### WORK ITEM
Only lines that contain the word "Screenshot" are to be returned from the data below.

(Stored items from a collection)
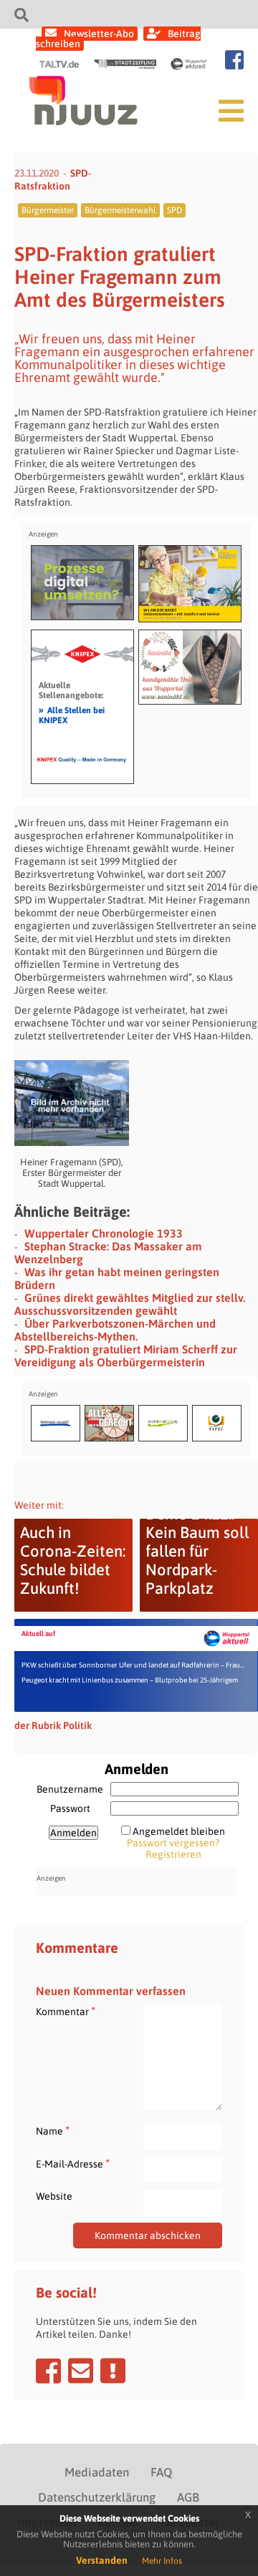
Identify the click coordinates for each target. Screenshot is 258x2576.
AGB (188, 2497)
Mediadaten (96, 2472)
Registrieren (173, 1854)
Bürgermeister (48, 210)
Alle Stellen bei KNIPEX (72, 714)
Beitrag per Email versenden (80, 2370)
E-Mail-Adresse (73, 2163)
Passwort (70, 1808)
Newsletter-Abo (99, 33)
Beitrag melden (112, 2370)
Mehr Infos (162, 2561)
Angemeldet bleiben (179, 1831)
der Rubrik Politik (53, 1725)
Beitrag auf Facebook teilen (48, 2370)
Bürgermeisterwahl (120, 210)
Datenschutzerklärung (97, 2497)
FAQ (161, 2472)
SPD (174, 210)
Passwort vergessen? (173, 1842)
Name (53, 2130)
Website (54, 2196)
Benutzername (70, 1789)
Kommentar (65, 2011)
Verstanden (102, 2560)
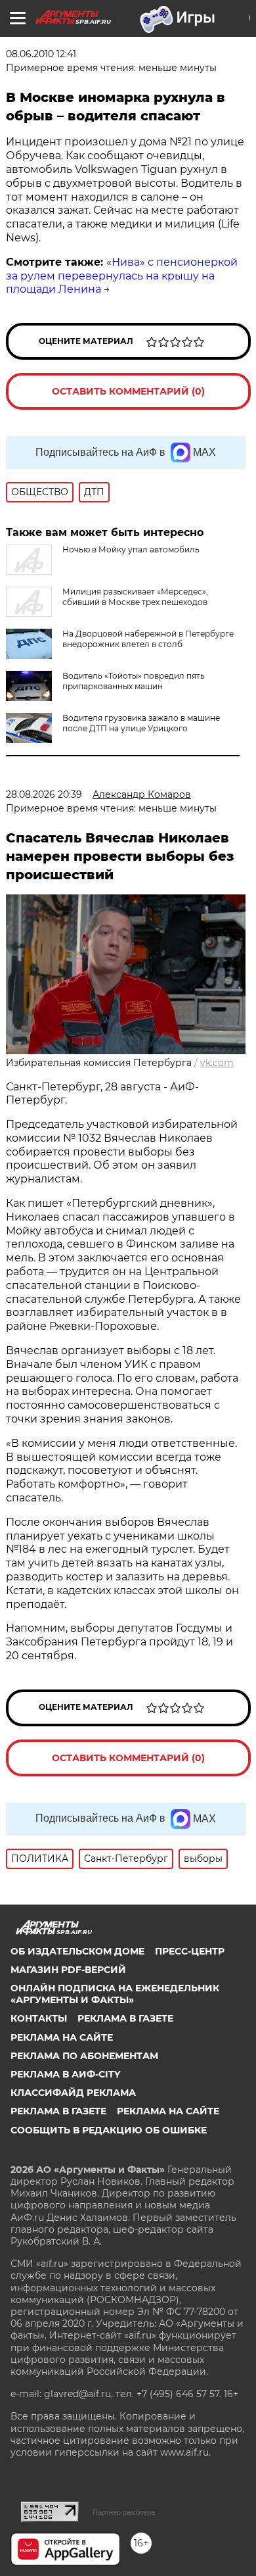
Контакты (39, 2018)
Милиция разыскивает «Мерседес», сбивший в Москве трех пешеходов (135, 597)
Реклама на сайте (62, 2037)
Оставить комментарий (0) (128, 391)
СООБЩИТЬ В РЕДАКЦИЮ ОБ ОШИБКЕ (109, 2130)
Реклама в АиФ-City (65, 2074)
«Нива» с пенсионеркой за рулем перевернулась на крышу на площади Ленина (122, 276)
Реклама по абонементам (84, 2056)
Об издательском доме (77, 1951)
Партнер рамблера (124, 2512)
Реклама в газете (125, 2018)
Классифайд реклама (73, 2093)
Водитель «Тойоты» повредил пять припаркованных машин (133, 681)
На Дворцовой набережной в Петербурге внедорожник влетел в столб (148, 639)
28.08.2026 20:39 (44, 794)
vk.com (217, 1063)
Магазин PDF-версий (68, 1970)
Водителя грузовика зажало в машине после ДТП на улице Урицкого (141, 723)
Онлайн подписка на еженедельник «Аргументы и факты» (115, 1994)
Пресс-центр (189, 1951)
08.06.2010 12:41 (41, 54)
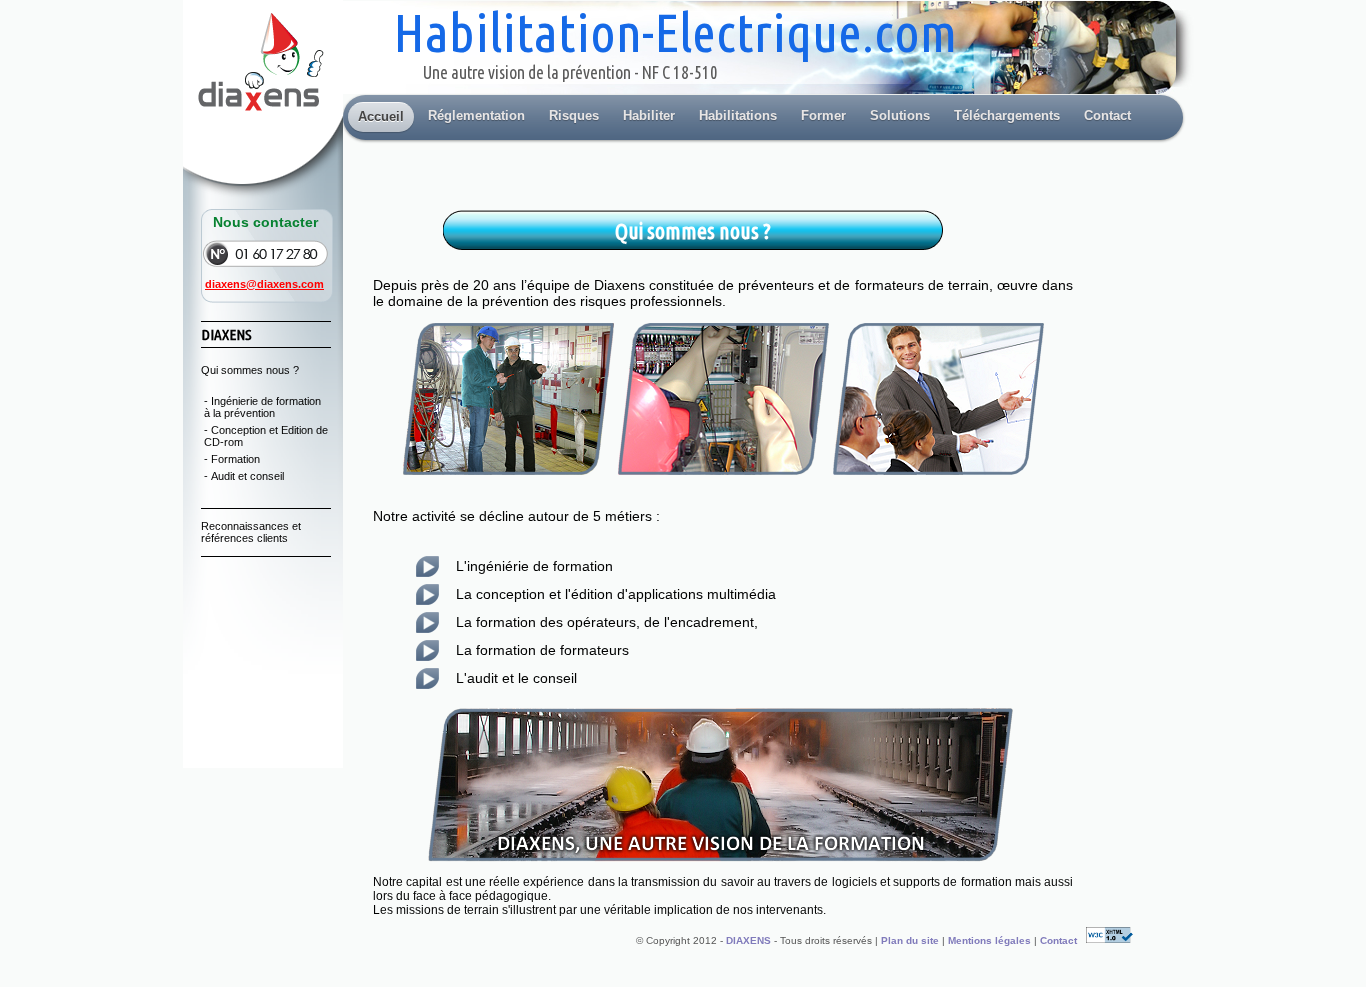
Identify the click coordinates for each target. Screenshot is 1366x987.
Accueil (381, 116)
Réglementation (476, 115)
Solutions (900, 115)
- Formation (232, 459)
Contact (1107, 115)
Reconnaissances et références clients (251, 532)
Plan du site (911, 939)
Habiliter (649, 115)
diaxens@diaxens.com (264, 284)
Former (823, 115)
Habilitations (738, 115)
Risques (574, 115)
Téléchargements (1007, 115)
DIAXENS (748, 939)
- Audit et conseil (244, 476)
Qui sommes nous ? (250, 370)
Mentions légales (991, 939)
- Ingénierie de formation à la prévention (262, 407)
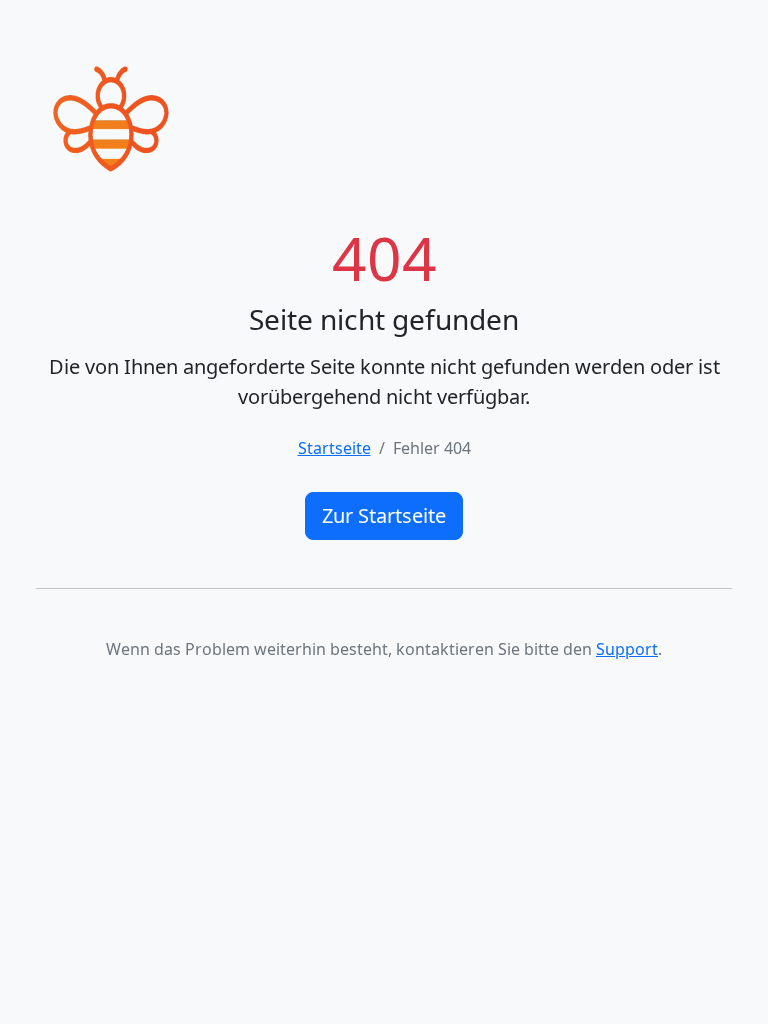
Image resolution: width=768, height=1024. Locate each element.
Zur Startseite (384, 515)
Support (627, 649)
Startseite (334, 448)
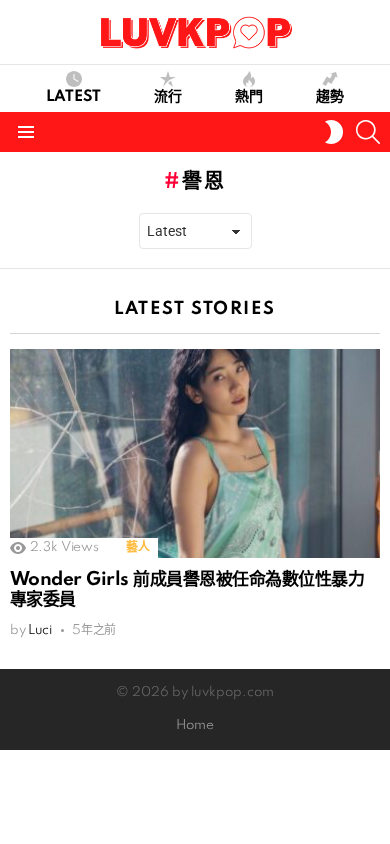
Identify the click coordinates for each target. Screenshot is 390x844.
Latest (73, 97)
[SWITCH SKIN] (334, 132)
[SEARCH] (368, 132)
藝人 (137, 547)
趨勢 (330, 97)
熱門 (249, 97)
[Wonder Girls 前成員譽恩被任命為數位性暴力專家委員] (195, 453)
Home (195, 725)
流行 (168, 97)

### WRITTEN RESPONSE
Identify the click coordinates for each target. Screenshot is 258x2576.
Identify the click coordinates for each target. Screenshot is 1366x987.
Identify the click coordinates for each target. Screenshot is 390x844.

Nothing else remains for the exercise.